After the raucous welcome, girls are ushered off to talk to one or two members of the hosting sorority. While this varies from house to house, most conversations are very short, and prospects may talk to as many as ten or fifteen sisters in an hour. Some, including Zoe ’18, were not enthusiastic about the brevity of these conversations: “You have the same conversation over and over and you come to memorize your little spiel. You’re only really showing one side of yourself because the conversations are so short.” Others were surprised to find that many sisters treated their conversations like a job interview: “I had sisters ask me questions like, ‘What’s your elevator pitch?’ and ‘What makes you tick?’ You should be trying to figure out why I would make a good friend, not whether you should hire me for an entry level job at Bain.” Others were pleasantly surprised by their interactions with the sisters: “I found all my conversations to be very genuine, and even fun. I had so many random conversations, tangents, and all kinds of weird things came up.” But even the student with this positive outlook was able to find some negativity, remarking, “Maybe it does feel a little forced at times.”

Between the Rounds

Perhaps one of the most important parts of the rush process occurs between the first and second rounds of recruitment. After each Rho Chi group has visited all the houses, prospective members are asked to rank the sororities. Each prospect is asked to choose their top four houses, which are counted as one tier (tied for first choice) over their bottom three houses, which are then ranked five through seven. Because of the peculiarity of this system, many girls develop byzantine strategies to ensure that they receive their preferred houses for the next round.  “There were only three houses that I liked at all after the first round,” said Raquel ’18.  “In addition to those three houses, I decided to put another house I didn’t like at all in my top four. I didn’t think that I connected very well with the sisters there in the first round, and thought that there was no chance I would get called back there, which turned out to be right.” Other students were more cautious in ranking their bottom houses: “I decided to rank my fifth favorite house last,” remarked an ’18. The girls there really liked me, and I thought that I would have been sure to be called back there if I ranked it any higher, possibly at the expense of one of my favorite houses.”

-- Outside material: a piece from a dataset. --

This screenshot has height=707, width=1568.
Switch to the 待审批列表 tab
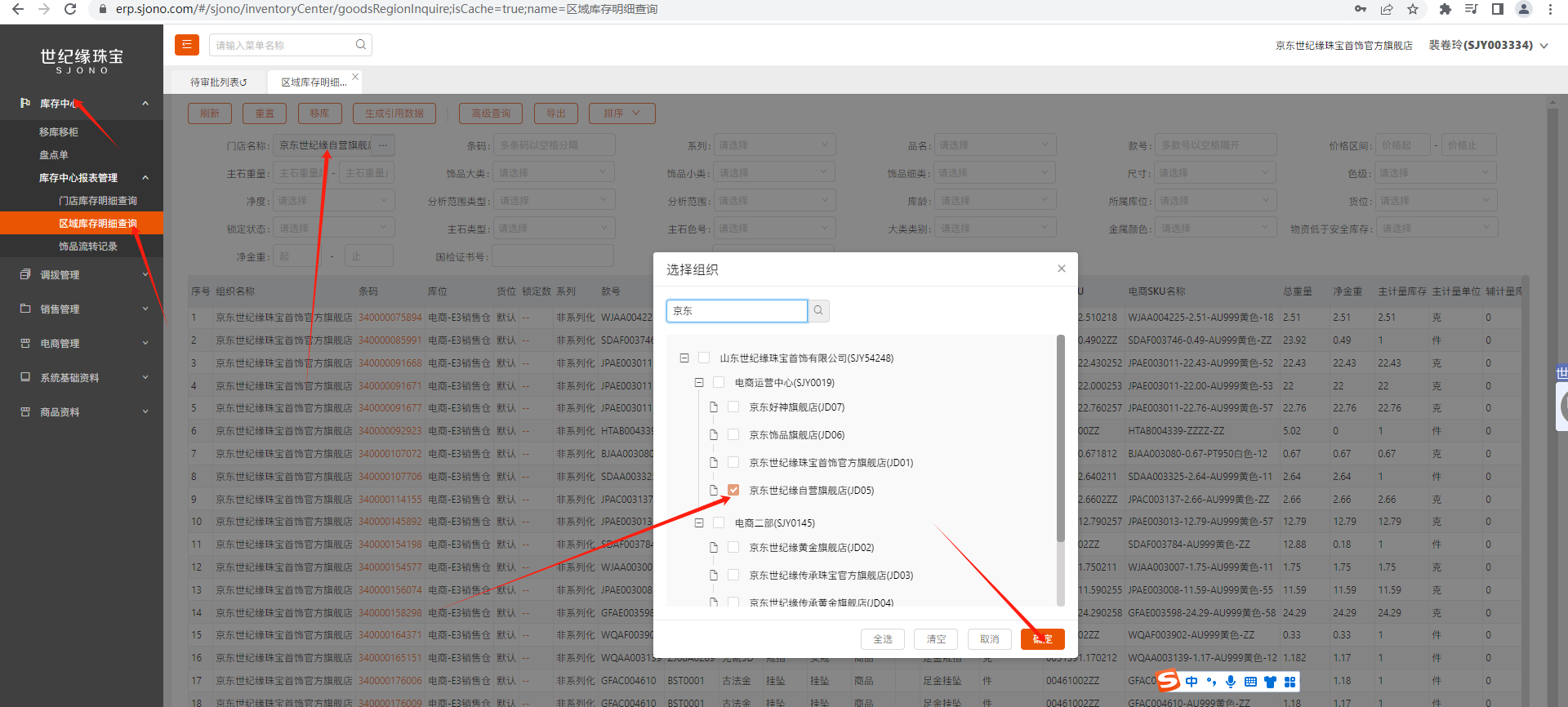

Meanwhile, sororities are busy ranking potential members in a tiered system, the specifics of which have never been made known to the public. Next, a computer algorithm, which is also shrouded in mystery, combines the rankings of students and houses to determine who will be called back to which houses for the second round. The system is theoretically designed to ensure that almost everyone is called back to at least one house.  Unfortunately, this virtual guarantee comes with significant downsides.  Many girls find that they haven’t been called back to any of the houses they like at all, with some even receiving their sixth and seventh choices. “It’s absolutely ridiculous,” says Lauren ’18. “People should at least be able to single out one or two houses that they absolutely, unequivocally wouldn’t join, ensuring that they won’t be called back there”. Zoe, another ’18, shared a similar distaste for the computer matching system: “I’m still kind of terrified. I feel like it’s not in my hands at all. I don’t feel like I have any control over it.” Leah ’17, disagreed: “I think it’s impossible to know that you would 100% be unhappy in a house after being there for an hour in the first round. One of the great things about the system is that it actually leads to people ending up in a lot of houses that they didn’t think they would like, but end up liking a lot”.

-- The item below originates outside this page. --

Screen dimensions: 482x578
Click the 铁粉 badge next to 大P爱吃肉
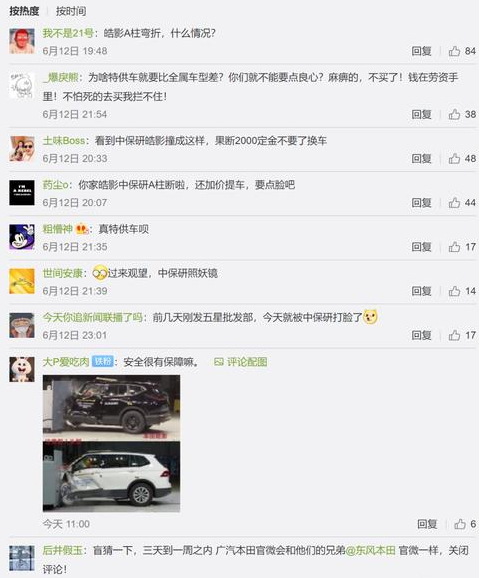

One of the reasons the inter-round period is so critical is that shortly after, students have to sign a contract acknowledging that they will accept a bid from the house that they are ultimately matched with. Students who breach this contract are barred from rushing until the following year. Thus, it is at this juncture that many students decide to drop fall rush altogether in hopes that they will be able to join one of the houses of their choice in the winter.